The unit will be housed in the IRS Large Business and International (LB&I) division and will include some of the 3,700 people that the Service plans to hire for the expanded enforcement efforts concentrating on complex partnerships, large corporations, and high-income and high-wealth individuals, the release said.
The goal is “to disrupt efforts by certain large partnerships to use pass-throughs to intentionally shield income to avoid paying the taxes they owe” and “to end the era of historically low error rates for wealthy and large entities, while making sure middle- and low-income filers continue to see no change in audit rates for years to come,” IRS Commissioner Danny Werfel said in the release.
LB&I Commissioner Holly Paz announced the new unit Wednesday in a speech at a Tax Executive Institute meeting in New York City.
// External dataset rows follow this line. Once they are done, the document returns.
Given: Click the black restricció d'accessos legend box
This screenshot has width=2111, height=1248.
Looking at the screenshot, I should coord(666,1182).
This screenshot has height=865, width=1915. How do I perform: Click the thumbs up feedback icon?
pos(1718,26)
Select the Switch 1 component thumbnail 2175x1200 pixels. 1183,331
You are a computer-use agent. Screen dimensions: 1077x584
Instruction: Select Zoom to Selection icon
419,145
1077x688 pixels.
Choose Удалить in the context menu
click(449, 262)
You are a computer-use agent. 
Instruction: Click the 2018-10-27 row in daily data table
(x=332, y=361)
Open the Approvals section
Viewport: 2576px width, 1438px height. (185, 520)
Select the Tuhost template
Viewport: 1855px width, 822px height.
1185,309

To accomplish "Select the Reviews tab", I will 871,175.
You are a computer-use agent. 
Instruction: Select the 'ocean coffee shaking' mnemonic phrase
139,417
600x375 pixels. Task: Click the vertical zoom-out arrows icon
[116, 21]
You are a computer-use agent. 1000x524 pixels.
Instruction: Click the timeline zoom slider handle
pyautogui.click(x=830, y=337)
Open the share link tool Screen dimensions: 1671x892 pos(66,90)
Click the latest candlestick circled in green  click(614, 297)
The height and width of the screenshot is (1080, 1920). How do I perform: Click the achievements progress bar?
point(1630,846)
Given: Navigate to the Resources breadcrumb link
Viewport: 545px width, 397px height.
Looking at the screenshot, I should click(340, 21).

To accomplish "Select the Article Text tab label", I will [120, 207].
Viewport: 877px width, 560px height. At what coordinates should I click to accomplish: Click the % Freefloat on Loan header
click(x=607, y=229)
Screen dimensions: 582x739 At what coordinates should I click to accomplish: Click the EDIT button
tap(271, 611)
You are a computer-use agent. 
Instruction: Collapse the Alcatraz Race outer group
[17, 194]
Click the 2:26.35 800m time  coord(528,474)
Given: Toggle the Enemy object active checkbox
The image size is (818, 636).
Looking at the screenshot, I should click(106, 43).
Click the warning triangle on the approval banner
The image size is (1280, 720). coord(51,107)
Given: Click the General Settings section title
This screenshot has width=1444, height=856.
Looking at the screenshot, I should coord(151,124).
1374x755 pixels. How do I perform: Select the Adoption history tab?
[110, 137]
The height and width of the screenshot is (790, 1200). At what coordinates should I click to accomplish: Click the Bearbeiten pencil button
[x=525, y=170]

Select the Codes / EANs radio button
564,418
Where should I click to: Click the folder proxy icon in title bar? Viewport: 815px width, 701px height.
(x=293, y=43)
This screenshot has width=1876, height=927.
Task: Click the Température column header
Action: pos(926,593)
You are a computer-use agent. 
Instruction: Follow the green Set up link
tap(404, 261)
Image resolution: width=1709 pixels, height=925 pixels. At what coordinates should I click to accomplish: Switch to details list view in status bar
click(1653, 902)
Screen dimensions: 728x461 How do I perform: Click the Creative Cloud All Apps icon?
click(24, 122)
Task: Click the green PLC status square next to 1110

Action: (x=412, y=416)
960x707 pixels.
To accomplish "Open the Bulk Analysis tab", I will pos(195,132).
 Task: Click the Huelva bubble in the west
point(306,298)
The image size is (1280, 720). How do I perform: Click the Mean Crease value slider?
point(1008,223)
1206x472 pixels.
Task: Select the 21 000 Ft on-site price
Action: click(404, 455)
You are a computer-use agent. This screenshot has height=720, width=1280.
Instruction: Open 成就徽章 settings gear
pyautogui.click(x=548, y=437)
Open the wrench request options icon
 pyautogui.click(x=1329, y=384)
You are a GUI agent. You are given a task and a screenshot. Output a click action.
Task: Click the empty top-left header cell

The unit is expected to formally “stand up” sometime late in 2024, although work involving passthroughs will continue to intensify in the meantime, she said.
The new unit eventually will include current staff in LB&I and the Small Business/Self Employed division, Paz said.
The establishment of the new unit follows the IRS announcement on Sept. 8 that Werfel described as “the start of a sweeping, historic effort” to focus more tax enforcement efforts on the wealthy and those who abuse the law, including a focus on large partnerships.